John E. Caruthers echoed this assessment as he invited the public to Gary A. Flandro’s free lecture at 4 p.m. Oct. 20 in UTSI’s auditorium.
“Gary is certainly a leading authority on the knotty issue of rocket motor combustion instability, but he does a remarkable job of cutting through technical jargon to explain highly complicated issues in a simple and exciting way,” continued Caruthers, associate vice president and chief operating officer of the Institute.
“The general public, young and old, will find his lecture to be stimulating, informative, and inspiring. I’d especially like to see members of high school science classes in the audience. Everyone is invited to the lecture as well as to the banquet that will follow.
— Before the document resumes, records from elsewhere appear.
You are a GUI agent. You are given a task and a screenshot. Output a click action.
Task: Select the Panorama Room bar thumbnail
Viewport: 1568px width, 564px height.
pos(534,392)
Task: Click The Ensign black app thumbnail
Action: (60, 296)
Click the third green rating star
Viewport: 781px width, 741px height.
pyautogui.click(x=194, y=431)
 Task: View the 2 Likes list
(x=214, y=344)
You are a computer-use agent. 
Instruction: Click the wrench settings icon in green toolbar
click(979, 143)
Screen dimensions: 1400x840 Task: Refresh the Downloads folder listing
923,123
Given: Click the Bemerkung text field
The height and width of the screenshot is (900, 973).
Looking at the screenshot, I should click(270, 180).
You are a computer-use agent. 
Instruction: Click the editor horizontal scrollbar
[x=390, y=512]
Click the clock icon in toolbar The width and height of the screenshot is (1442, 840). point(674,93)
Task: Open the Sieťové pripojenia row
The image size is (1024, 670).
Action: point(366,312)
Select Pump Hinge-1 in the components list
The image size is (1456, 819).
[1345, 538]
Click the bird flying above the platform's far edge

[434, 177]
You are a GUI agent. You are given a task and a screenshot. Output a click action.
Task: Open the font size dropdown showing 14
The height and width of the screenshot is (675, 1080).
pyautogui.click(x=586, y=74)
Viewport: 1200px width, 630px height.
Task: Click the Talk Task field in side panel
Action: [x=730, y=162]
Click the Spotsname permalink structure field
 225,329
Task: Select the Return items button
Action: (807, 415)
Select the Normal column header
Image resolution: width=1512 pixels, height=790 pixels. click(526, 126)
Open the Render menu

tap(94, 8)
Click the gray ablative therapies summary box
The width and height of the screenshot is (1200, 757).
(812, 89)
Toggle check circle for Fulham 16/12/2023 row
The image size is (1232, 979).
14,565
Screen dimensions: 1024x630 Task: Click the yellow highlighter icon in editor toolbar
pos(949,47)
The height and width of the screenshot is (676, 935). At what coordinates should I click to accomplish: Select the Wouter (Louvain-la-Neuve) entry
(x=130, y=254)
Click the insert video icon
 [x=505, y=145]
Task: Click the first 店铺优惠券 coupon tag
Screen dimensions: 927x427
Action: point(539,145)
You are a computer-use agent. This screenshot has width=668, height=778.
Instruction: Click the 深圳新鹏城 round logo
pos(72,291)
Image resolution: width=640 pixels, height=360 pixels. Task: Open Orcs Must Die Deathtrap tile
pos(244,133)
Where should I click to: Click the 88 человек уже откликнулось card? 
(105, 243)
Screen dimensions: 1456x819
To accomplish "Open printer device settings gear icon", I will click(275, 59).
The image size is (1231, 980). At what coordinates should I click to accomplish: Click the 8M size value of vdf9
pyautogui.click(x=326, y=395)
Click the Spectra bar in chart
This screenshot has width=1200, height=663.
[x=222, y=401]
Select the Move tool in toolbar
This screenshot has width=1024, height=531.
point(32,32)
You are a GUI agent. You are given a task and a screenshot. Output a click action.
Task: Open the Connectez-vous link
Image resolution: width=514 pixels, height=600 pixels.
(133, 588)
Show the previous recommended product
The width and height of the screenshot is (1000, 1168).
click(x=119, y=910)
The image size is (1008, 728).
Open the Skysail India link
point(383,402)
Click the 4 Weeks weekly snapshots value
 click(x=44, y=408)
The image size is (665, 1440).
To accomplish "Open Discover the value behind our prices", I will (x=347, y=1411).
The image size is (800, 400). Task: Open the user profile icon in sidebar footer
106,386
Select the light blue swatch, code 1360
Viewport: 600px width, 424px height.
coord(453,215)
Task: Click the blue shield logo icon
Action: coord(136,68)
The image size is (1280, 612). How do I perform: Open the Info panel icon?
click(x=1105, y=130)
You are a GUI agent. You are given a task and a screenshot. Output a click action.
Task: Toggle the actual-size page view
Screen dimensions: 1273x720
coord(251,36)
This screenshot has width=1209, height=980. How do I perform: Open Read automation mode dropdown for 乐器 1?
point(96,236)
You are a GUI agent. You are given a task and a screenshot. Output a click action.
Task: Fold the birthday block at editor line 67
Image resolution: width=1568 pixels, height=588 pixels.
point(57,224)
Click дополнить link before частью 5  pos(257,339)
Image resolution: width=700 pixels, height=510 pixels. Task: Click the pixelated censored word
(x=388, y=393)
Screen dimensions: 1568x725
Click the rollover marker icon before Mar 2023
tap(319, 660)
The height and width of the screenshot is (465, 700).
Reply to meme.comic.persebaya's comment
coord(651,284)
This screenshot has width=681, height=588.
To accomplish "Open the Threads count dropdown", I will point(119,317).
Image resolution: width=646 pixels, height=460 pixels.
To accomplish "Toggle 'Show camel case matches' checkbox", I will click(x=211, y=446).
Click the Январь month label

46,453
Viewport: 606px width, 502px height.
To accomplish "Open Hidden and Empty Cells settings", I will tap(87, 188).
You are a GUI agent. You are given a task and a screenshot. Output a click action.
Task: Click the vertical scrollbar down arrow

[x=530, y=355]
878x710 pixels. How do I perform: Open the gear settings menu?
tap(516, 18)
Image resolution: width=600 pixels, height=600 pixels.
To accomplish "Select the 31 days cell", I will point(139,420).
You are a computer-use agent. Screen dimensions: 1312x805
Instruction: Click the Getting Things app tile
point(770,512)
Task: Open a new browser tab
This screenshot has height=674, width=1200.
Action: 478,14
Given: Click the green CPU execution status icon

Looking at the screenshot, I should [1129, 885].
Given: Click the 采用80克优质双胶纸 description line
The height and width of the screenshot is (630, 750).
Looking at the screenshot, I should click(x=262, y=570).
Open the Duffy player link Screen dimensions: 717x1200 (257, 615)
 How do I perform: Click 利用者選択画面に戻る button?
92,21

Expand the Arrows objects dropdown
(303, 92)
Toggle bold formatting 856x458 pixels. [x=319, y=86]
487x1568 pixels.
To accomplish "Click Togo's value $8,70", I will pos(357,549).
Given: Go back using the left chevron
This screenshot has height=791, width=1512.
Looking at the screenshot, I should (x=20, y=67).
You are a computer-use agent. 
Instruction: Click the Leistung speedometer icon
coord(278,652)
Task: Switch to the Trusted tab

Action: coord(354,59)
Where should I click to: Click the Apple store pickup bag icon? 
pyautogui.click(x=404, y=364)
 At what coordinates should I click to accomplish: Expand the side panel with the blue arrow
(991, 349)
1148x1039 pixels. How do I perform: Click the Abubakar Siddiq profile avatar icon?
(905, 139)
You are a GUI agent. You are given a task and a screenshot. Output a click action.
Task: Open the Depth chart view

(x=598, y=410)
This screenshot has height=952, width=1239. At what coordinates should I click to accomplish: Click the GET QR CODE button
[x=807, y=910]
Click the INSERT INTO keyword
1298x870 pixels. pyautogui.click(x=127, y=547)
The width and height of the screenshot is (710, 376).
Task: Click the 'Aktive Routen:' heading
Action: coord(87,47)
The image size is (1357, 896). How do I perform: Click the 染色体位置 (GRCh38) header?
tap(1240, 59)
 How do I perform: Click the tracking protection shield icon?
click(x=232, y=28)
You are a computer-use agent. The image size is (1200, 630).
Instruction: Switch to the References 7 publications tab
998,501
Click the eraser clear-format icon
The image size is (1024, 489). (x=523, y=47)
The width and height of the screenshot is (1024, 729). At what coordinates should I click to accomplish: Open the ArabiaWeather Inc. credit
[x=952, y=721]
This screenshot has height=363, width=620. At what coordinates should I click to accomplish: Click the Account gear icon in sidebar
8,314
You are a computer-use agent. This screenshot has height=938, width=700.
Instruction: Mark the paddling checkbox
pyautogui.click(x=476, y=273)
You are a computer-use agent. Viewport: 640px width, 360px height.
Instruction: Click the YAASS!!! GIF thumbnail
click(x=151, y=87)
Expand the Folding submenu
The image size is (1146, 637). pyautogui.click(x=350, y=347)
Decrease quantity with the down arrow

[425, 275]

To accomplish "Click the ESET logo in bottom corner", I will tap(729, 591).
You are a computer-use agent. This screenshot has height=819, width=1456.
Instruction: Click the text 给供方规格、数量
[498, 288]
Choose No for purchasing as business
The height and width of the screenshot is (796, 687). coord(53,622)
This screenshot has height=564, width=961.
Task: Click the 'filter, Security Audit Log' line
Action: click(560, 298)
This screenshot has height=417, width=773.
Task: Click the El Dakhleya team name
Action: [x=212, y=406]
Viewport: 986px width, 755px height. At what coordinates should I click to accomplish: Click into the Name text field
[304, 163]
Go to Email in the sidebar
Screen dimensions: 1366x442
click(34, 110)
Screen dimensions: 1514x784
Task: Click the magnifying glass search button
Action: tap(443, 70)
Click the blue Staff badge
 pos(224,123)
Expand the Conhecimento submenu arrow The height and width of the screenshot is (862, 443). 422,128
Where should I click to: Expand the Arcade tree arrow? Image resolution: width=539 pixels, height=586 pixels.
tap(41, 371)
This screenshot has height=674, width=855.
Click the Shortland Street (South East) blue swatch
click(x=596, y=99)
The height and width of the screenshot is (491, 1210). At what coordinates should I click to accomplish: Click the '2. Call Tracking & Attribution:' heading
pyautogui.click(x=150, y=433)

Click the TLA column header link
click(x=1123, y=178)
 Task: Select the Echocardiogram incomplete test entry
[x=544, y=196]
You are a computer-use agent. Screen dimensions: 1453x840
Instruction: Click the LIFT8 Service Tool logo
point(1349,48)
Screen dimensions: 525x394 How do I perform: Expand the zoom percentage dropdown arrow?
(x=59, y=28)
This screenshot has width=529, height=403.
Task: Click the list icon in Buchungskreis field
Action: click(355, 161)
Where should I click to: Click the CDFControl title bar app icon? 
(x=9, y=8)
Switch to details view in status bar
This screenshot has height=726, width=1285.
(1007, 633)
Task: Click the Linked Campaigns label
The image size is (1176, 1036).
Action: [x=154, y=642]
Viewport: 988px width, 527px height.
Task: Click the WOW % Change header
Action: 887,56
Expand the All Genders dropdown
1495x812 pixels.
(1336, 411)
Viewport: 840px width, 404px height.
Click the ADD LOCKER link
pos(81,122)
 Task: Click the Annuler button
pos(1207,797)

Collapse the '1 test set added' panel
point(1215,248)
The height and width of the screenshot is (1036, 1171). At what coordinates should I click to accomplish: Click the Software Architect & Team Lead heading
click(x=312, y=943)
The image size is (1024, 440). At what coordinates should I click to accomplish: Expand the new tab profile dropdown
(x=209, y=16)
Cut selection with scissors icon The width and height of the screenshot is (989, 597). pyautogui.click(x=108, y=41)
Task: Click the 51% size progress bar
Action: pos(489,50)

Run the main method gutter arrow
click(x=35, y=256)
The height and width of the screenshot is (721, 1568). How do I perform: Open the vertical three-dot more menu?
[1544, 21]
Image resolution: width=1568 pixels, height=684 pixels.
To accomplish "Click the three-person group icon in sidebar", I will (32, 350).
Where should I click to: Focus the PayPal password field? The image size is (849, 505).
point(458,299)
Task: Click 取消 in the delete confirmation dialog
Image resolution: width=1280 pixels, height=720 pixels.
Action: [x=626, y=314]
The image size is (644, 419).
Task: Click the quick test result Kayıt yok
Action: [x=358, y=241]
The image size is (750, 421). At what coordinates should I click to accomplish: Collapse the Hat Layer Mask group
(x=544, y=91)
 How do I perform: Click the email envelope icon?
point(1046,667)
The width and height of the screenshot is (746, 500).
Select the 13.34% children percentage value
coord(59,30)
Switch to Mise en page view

No reservations are required for the lecture, but persons who plan to attend the banquet are asked to make reservations no later than Oct. 10 by calling Dee Merriman, (931) 393-7213.
Flandro, who has held UTSI’s Boling Chair of Excellence in Space Propulsion since 1991, believes that a change from “merely exploring space to actually utilizing it can lead to the solution of many of our growth problems here on the earth.” To accomplish this, he says, “We must first identify new and more efficient pathways into space.”
He insists that “we must give up the notion that we are trapped in the Earth’s gravity well and its atmospheric mantle. We can no longer view this cradle of humanity as a closed system. Our very survival depends on harnessing the energy and resources that are available in abundance within our reach just outside the atmosphere and nearby on the moon.
“Were we to find ways to access it, these resources could readily provide the means to end all current troubles, wars, and international turmoil that are linked to our dependence on fossil fuels. Energy in the form of radiation from the sun can be harvested and converted to electricity outside the atmosphere – what we don’t yet have is a practical means for transferring this energy to the earth’s surface.”
Flandro also believes that the average person will be able to travel into space before long, and he promises to “explore a few of the myriad paths that show greatest promise” in his lecture, which he will give again in Germany next year.
The professor thinks private industry could be instrumental in building a more efficient pathway into space than the current approach of relying totally on the government. “Close scrutiny” of the government’s venture into space shows that “much of the money expended is used on endless studies and the design of systems that never fly,” he says, “which is very wasteful and frustrating.” By using good engineering, it “is possible for the common man to fly in space,” Flandro says, and he thinks that space travel will soon be a “recreational activity” as well as means for exploiting energy and other resources.
As a Cal-Tech graduate student, Flandro charted the “Grand Tour” of planets for Voyager, using his suggested application of “gravity assist” method, which made the tour possible.
Professor Ing. Wolfgang Alles, who holds the Chair of Flight Dynamics at The Technical University of Aachen, will represent that university for the lecture. The series was established in 1974 by the Aachen University and UTSI.